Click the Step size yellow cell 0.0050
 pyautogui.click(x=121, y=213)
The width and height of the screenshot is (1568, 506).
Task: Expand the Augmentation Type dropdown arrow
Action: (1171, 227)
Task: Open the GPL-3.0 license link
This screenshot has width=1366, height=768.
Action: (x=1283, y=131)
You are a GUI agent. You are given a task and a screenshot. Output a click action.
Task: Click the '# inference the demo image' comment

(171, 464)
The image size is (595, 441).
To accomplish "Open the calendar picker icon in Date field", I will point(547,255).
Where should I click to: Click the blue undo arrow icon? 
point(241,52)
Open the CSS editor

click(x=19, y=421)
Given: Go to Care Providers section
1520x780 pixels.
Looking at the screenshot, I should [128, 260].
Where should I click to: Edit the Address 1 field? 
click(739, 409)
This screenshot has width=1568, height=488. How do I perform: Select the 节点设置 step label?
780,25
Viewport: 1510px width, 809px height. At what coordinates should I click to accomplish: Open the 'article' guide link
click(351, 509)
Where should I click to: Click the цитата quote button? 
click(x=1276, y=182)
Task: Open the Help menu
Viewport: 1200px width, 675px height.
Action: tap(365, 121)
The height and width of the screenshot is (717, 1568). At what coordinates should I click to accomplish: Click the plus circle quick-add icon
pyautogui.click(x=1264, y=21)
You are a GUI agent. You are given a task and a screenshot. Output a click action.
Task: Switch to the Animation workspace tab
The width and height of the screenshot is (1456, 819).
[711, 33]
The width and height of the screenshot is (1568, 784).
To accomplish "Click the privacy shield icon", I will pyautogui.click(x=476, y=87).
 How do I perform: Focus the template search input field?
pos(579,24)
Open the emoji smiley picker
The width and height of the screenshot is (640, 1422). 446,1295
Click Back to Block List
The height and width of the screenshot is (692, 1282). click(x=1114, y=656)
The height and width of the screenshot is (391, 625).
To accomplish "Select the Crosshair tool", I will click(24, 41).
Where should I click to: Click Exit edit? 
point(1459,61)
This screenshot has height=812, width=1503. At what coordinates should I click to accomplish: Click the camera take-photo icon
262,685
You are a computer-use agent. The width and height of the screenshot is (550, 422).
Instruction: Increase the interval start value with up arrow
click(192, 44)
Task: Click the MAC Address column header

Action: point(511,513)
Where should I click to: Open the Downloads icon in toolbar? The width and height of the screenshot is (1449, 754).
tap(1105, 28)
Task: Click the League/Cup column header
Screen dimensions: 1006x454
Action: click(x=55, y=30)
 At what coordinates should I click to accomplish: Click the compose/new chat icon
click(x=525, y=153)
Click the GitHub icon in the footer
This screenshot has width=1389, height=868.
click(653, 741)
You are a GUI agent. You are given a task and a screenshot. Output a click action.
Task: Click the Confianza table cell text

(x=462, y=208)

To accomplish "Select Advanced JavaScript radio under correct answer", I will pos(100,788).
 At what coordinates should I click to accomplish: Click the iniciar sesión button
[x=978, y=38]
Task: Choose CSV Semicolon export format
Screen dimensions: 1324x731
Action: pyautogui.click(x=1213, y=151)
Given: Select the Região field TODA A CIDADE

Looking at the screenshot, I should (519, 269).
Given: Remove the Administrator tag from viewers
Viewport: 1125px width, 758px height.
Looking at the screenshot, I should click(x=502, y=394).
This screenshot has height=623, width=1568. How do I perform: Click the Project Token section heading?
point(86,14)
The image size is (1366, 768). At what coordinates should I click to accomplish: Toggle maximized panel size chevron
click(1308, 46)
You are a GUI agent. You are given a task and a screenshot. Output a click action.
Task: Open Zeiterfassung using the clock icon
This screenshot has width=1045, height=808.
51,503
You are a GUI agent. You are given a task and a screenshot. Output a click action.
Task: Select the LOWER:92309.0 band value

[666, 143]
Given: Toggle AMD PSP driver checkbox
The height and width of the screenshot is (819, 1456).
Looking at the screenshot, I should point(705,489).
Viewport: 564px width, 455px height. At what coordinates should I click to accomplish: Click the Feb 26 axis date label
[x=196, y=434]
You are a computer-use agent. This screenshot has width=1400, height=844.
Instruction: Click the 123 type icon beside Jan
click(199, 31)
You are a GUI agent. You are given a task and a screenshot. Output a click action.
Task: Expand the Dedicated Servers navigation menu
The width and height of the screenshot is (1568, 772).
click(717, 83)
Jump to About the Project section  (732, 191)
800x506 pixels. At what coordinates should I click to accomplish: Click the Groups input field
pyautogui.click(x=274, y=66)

§ **Your goal**: Substitute "Which point should I click to complete" for "At what coordinates should I click to accomplish" in the rows from the line with "This screenshot has width=1568, height=488." to the line with "The height and width of the screenshot is (692, 1282).", and write out only those lines with nothing else changed.

§ **Answer to this exercise**:
This screenshot has width=1568, height=488. How do I perform: Select the 节点设置 step label?
780,25
Viewport: 1510px width, 809px height. Which point should I click to complete: Open the 'article' guide link
click(351, 509)
Where should I click to: Click the цитата quote button? 
click(x=1276, y=182)
Task: Open the Help menu
Viewport: 1200px width, 675px height.
Action: tap(365, 121)
The height and width of the screenshot is (717, 1568). Which point should I click to complete: Click the plus circle quick-add icon
pyautogui.click(x=1264, y=21)
You are a GUI agent. You are given a task and a screenshot. Output a click action.
Task: Switch to the Animation workspace tab
The width and height of the screenshot is (1456, 819).
[711, 33]
The width and height of the screenshot is (1568, 784).
To accomplish "Click the privacy shield icon", I will pyautogui.click(x=476, y=87).
 How do I perform: Focus the template search input field?
pos(579,24)
Open the emoji smiley picker
The width and height of the screenshot is (640, 1422). 446,1295
Click Back to Block List
The height and width of the screenshot is (692, 1282). click(x=1114, y=656)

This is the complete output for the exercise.